Yes, embedding images in HTML emails can increase the likelihood of your email being marked as spam. Furthermore, some email clients may block images by default, leading to a poor user experience for recipients.
To avoid these issues, consider hosting your images on a reliable server.
You can also provide an additional link to view the image in a web browser instead of embedding a large image directly in the email.
What is the difference between embedding images and attaching them to an email?
Embedded images are displayed directly in the email body, while attached images are sent as a separate file that the recipient must download.
Embedding can improve the visual appeal of an email, but it may also increase load times (depending on the approach).
Attaching can provide higher-resolution images, but it may also increase the risk of the email being marked as spam.
Ultimately, the choice between embedding and attaching depends on the specific needs of the email and its intended audience.
How do you test images in HTML emails?
To test images in HTML emails, start by sending a test email to yourself and checking if the pictures load properly. Using online tools like Litmus, Email on Acid, and Everest is also a good idea to test emails across different clients and devices.
Check the file size; larger files can cause slow loading times or even fail to load altogether.
How do I embed an image in an HTML email in Outlook?
To embed an image in an HTML email in Outlook, open a new email and click the “Insert” tab at the top. Then, click “Pictures” and select the image you want to embed from your computer.
After inserting the image, confirm its size is appropriate for the email.
Test your email to ensure the image appears correctly in different email clients. With these steps, you can successfully embed an image in an HTML email in Outlook.
Why do images get blocked in emails?
Email images can be blocked for security reasons, such as preventing spam or phishing attempts. Some email clients also automatically block images by default, requiring users to click to display them manually.
It may also be blocked if the image is hosted on an untrusted server or without SSL.
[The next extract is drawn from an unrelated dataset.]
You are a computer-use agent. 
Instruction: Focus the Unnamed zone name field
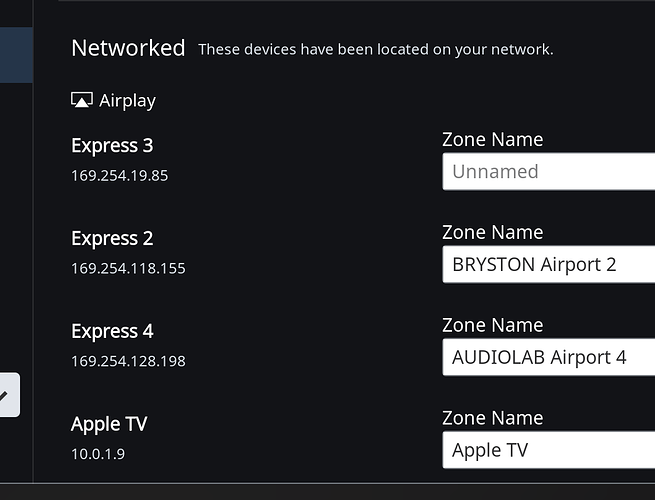tap(549, 172)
To confirm important information is still conveyed if images are blocked, including alt text and providing a text-based version of the email can be helpful. It will allow recipients to understand the content even if the images are not displayed.
Should you use images in email marketing?
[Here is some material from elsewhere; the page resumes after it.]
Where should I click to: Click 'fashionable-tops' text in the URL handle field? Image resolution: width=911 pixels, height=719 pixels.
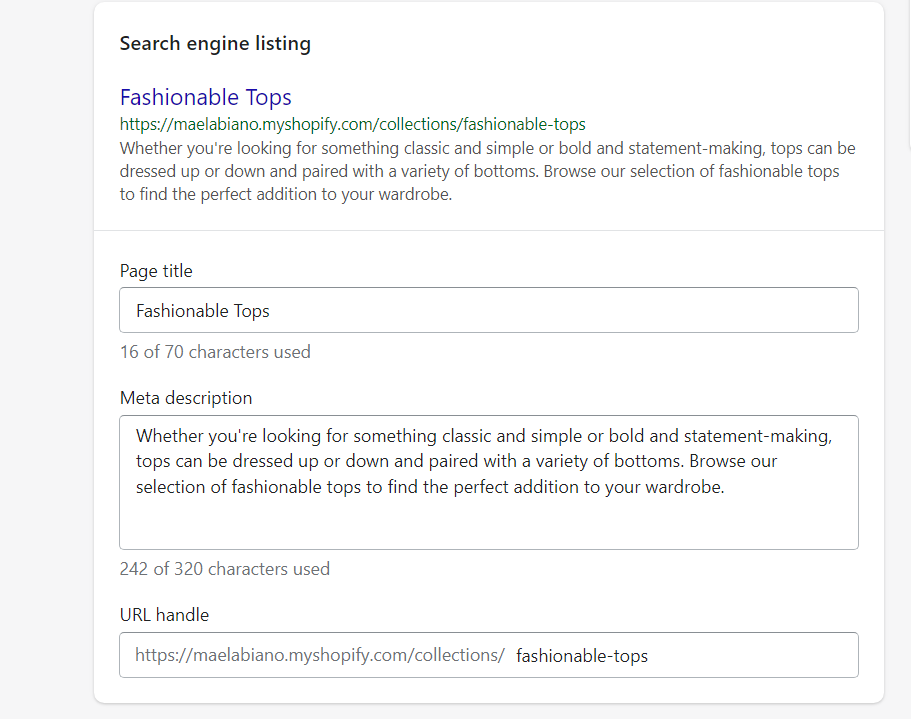point(582,656)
Yes, images can be a powerful tool to enhance email marketing campaigns. They help grab the recipient’s attention and make the email more visually appealing. However, it’s important to use images strategically. Avoid overloading the email with too many visuals.
Yes, linked images in HTML emails are also considered MIME objects.
When the email client displays the message, it retrieves the image file from the URL specified in the “src” attribute of the “img” tag. The image file is then treated as a separate MIME object and displayed in the email.
In this case, the image file is not directly attached to the email message like it would be with an embedded image using the “CID” URL scheme.
However, it is still considered a MIME object because it is a separate piece of content that must be retrieved and displayed by the email client.